Conforme explica Marcos Sossai, coordenador do Reflorestar, além de distintos entre si, os modelos variam de área para área, de modo que é difícil apontar um principal. Cada um será mais ou menos eficiente dependendo das características de cada área e das necessidades em cada local. “Temos vários modelos com fins econômicos, por exemplo. E atualmente as áreas com plantio de florestas com fins econômicos superam aquelas que visam somente a conservação. Os resultados vêm em médio e longo prazo e precisam ser monitorados. Com certeza há produtores que já notam mudanças, mas ainda precisamos desenvolver uma metodologia para medir impactos com mais precisão”, avalia Sossai.

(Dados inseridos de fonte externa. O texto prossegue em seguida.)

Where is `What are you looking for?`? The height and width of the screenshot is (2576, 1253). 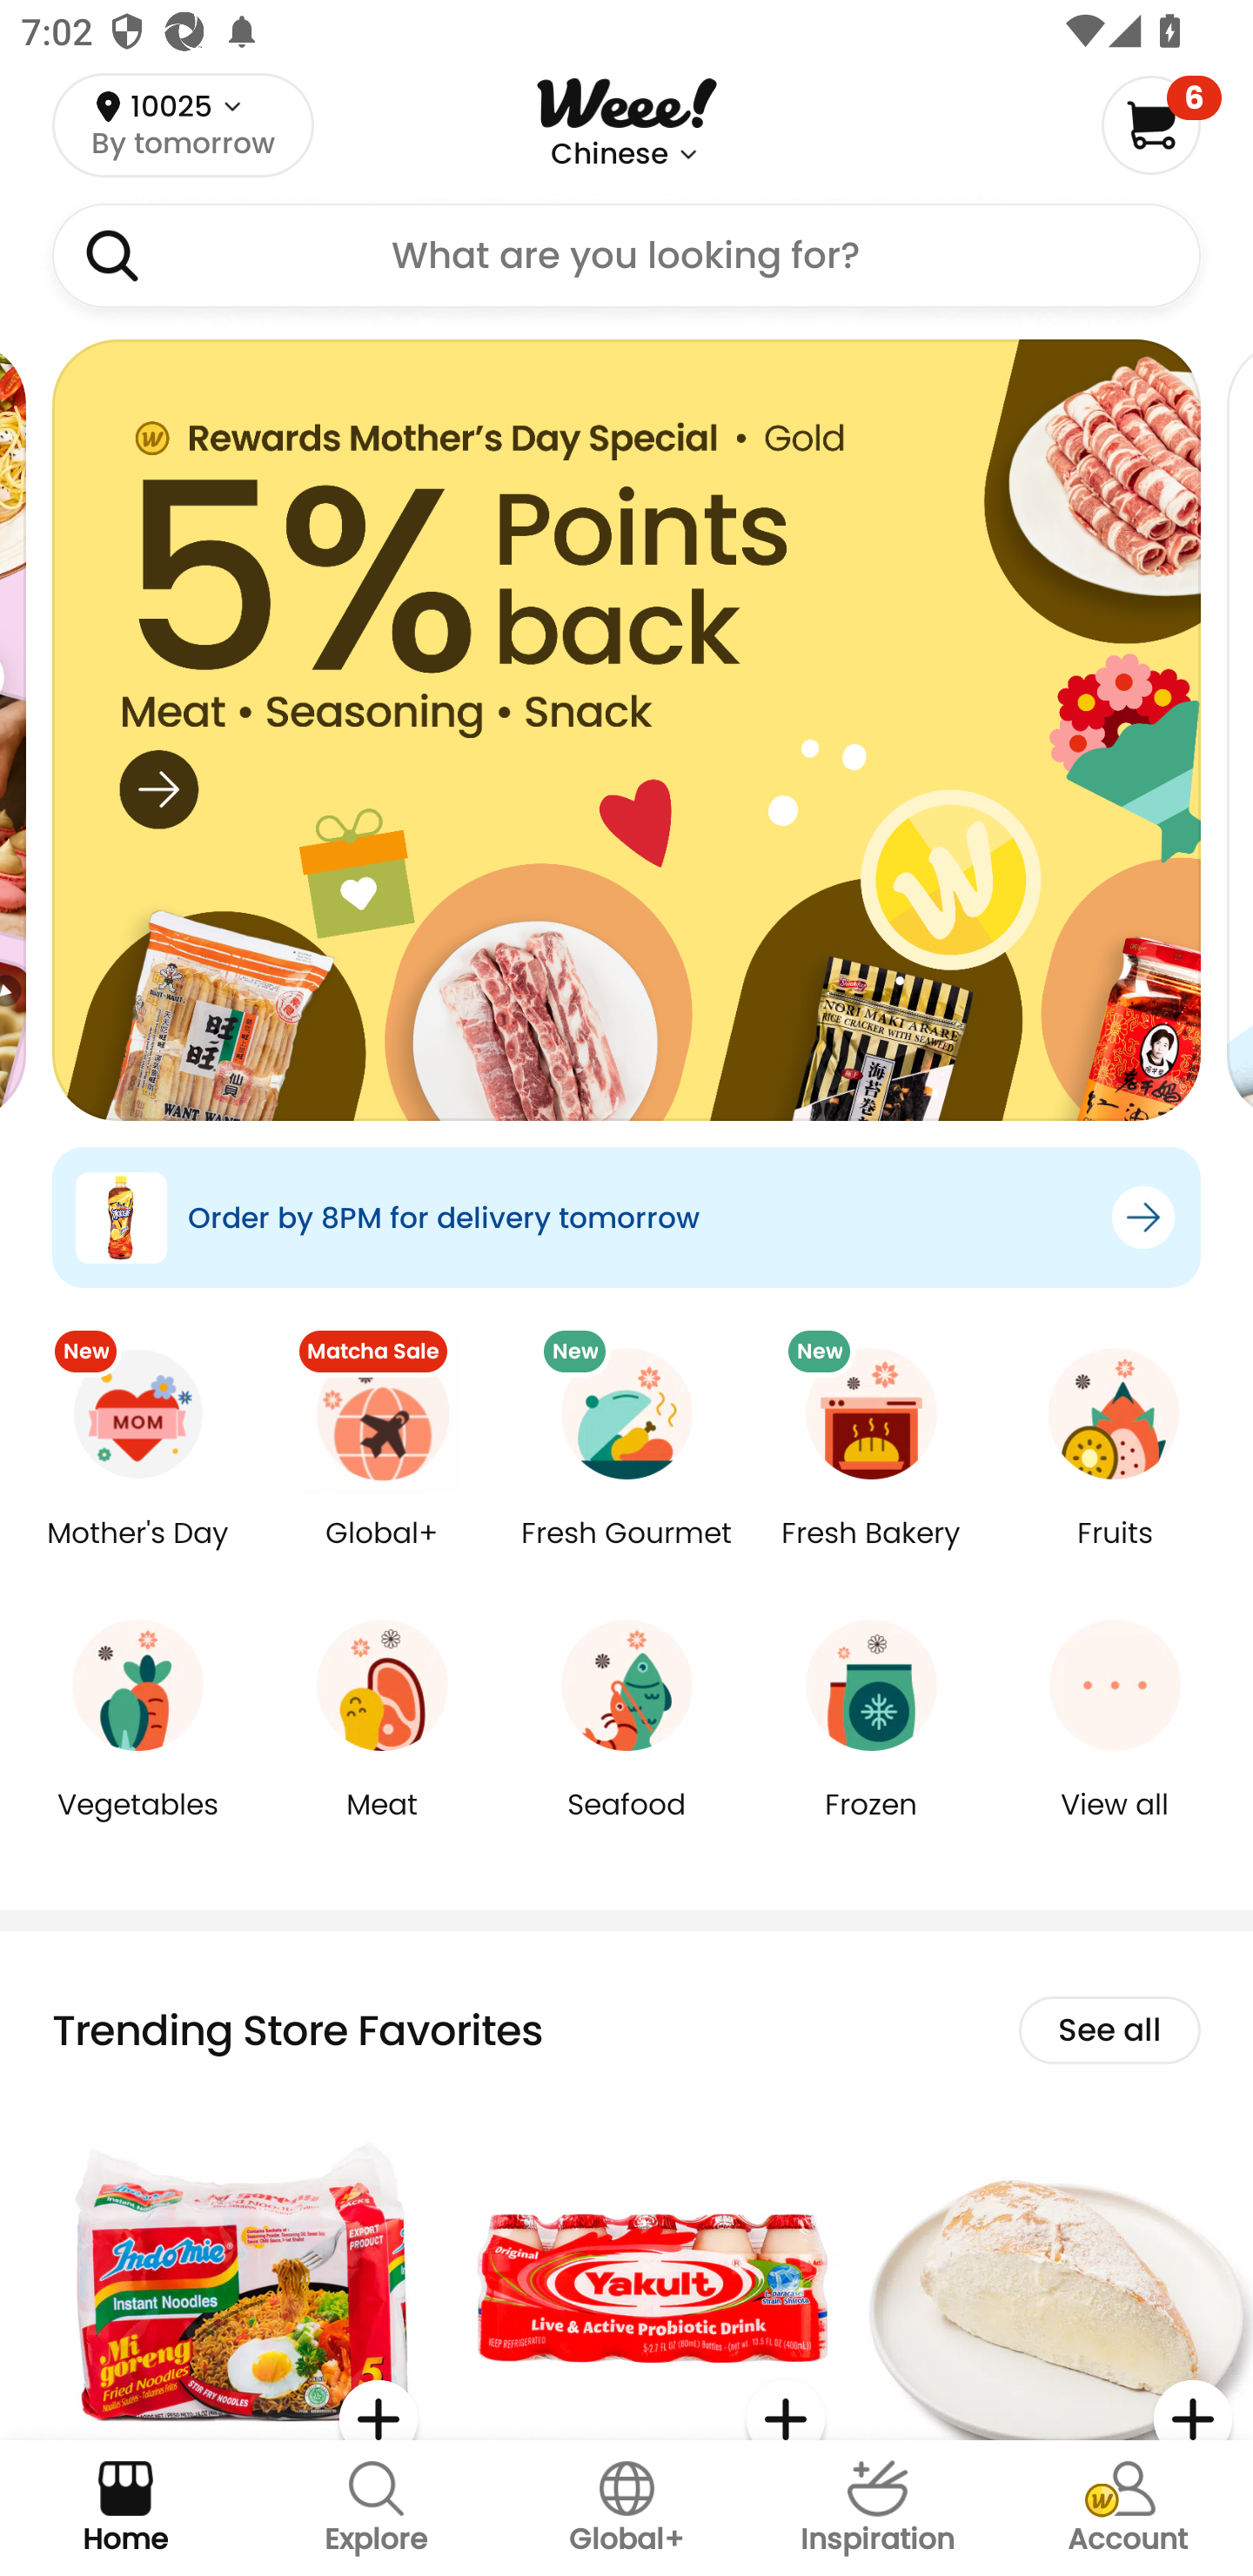
What are you looking for? is located at coordinates (626, 256).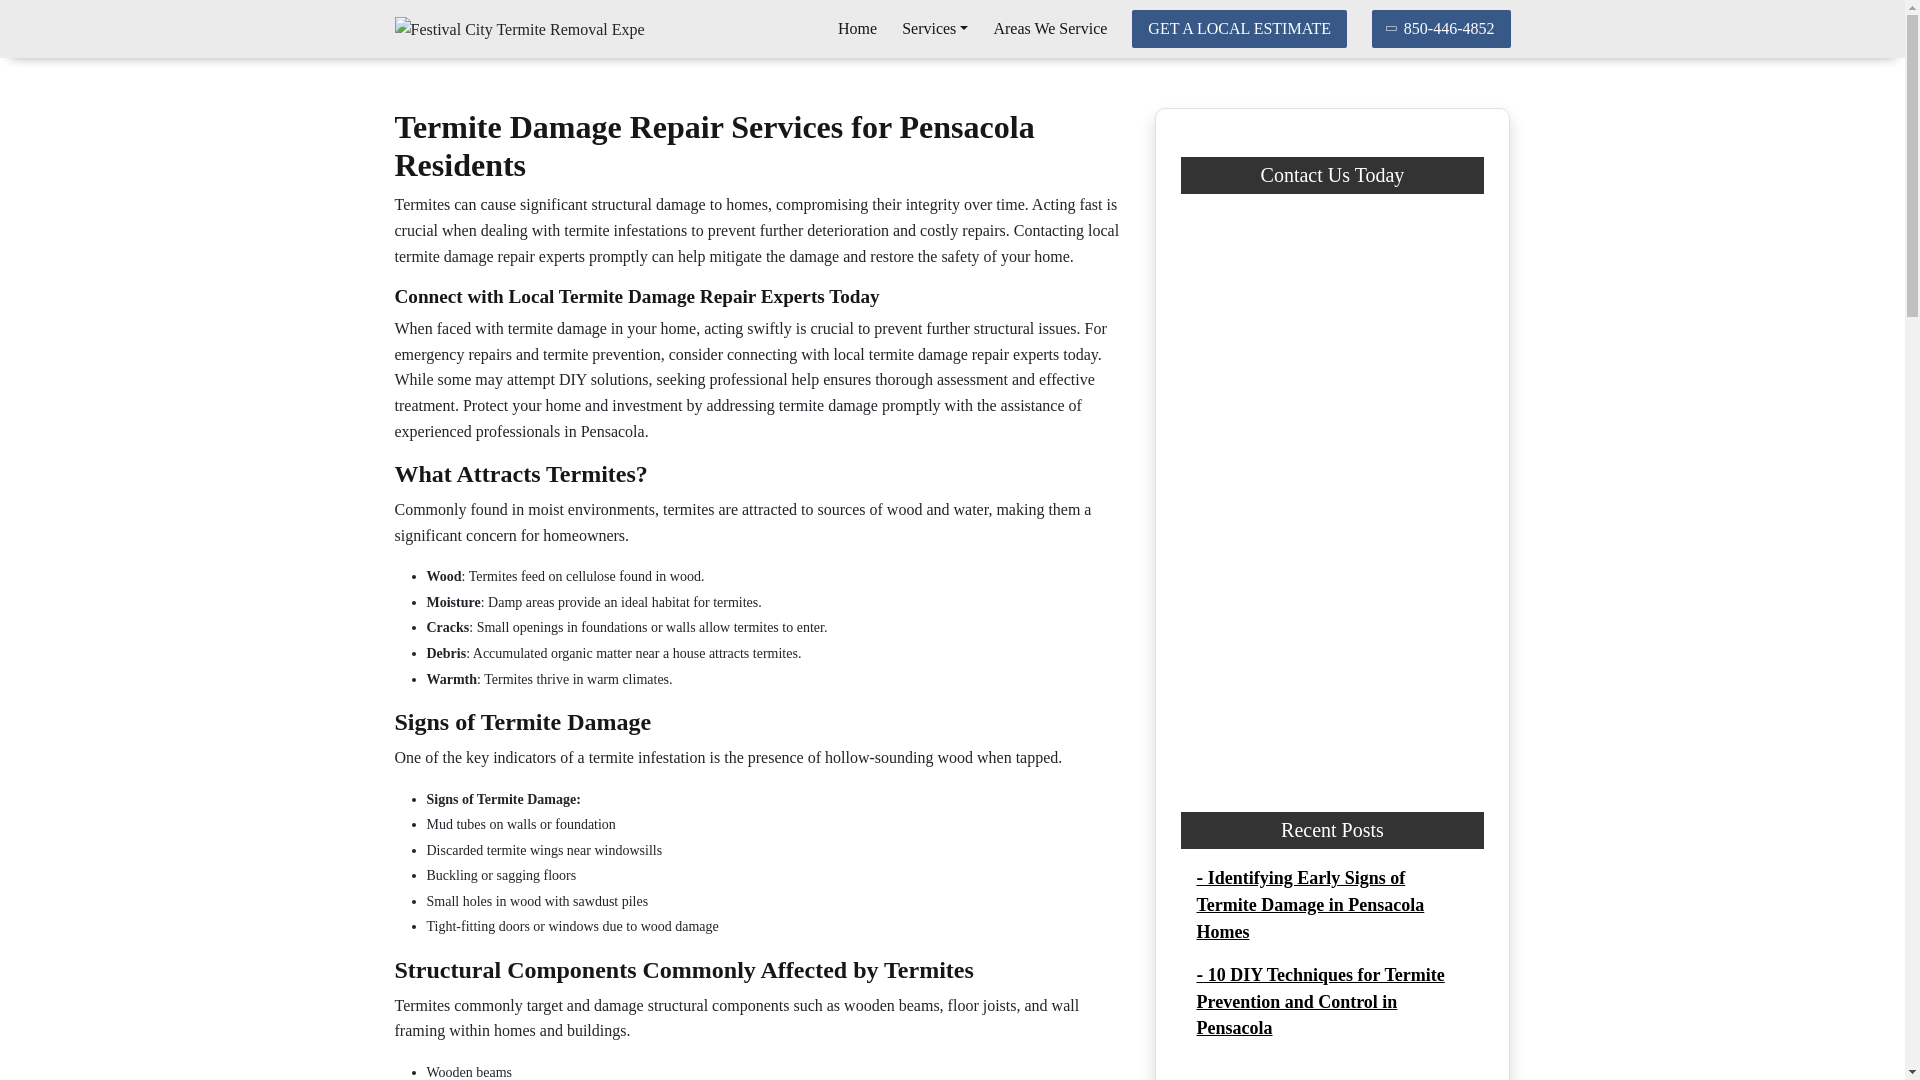 Image resolution: width=1920 pixels, height=1080 pixels. Describe the element at coordinates (934, 28) in the screenshot. I see `Services` at that location.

A restauração de paisagens florestais pode contribuir para a manutenção dos recursos hídricos tanto para o abastecimento humano quanto para a agricultura e possibilita uma fonte de renda adicional através da exploração dos recursos madeireiros e não madeireiros das áreas em processo de restauração.

Além da aplicação da metodologia ROAM, que ajudou a identificar oportunidades de restauração no estado, o WRI Brasil também ajudou a desenvolver no Espírito Santo um terceiro estudo de caso de infraestrutura natural para água. Como já realizado no sistema Cantareira, em São Paulo, e no sistema Guandu, no Rio de Janeiro, a análise mostrará como a conservação e restauração de áreas verdes podem ter um papel de infraestrutura para o abastecimento de água.